課題の内容: ニース夏期国際音楽アカデミー研修報告の抜粋のうち、「ニース夏期国際音楽アカデミー」から下って「強さを得ることを目的とした。」に至るまでを、一字も変えずに返すこと。

文書の抜粋:
· · · · ·
国立音楽大学

ニース夏期国際音楽アカデミー

中村 亜実 4年 演奏学科 声楽専修

研修概要

  1. 研修機関 第53回ニース夏季国際音楽アカデミー
  2. 受講期間 2010年8月3日~2010年8月15日
  3. 講座名 Technique Vocale et Interprétation
  4. 担当教授 Lorraine NUBAR / Mireille ALCANTARA

研修目的

フランスの空気や文化、言葉に触れることで、これからのフランス歌曲の勉強及びその上での意識に役立てたいと考えた。また、将来フランスへの留学を希望しており、現地で先生や学校についての情報収集や、周囲と積極的にコミュニケーションをとり語学力向上や精神面での強さを得ることを目的とした。
· · · · ·
(インターフェース要素の記録)
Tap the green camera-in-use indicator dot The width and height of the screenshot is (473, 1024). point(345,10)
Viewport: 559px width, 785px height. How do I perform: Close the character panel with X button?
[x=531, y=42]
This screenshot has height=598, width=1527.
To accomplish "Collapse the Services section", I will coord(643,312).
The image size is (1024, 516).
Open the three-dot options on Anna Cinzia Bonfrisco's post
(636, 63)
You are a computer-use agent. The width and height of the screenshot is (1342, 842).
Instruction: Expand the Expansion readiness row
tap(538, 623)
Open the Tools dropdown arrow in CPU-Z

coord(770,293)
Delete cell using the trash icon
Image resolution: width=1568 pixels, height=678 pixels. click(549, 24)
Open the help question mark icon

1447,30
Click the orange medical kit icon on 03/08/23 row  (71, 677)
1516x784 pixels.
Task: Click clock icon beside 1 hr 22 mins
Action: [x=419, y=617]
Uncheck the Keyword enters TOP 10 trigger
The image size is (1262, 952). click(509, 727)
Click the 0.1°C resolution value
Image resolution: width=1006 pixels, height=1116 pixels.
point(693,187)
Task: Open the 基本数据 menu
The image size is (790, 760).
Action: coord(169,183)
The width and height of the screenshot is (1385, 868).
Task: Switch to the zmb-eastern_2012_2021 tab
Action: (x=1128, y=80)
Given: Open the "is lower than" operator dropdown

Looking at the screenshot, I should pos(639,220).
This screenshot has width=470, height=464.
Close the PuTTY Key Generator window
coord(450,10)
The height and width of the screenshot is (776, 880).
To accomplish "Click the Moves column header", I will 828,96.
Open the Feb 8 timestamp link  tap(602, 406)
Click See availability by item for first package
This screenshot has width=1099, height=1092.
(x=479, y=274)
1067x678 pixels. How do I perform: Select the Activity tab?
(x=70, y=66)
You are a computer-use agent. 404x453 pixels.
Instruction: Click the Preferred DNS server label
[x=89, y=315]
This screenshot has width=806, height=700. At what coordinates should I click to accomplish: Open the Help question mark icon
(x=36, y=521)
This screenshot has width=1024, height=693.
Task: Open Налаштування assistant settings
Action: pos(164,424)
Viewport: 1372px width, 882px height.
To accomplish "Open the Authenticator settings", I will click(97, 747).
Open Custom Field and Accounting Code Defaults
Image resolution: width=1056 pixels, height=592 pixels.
· · · · ·
課題の結果:
ニース夏期国際音楽アカデミー

中村 亜実 4年 演奏学科 声楽専修

研修概要

  1. 研修機関 第53回ニース夏季国際音楽アカデミー
  2. 受講期間 2010年8月3日~2010年8月15日
  3. 講座名 Technique Vocale et Interprétation
  4. 担当教授 Lorraine NUBAR / Mireille ALCANTARA

研修目的

フランスの空気や文化、言葉に触れることで、これからのフランス歌曲の勉強及びその上での意識に役立てたいと考えた。また、将来フランスへの留学を希望しており、現地で先生や学校についての情報収集や、周囲と積極的にコミュニケーションをとり語学力向上や精神面での強さを得ることを目的とした。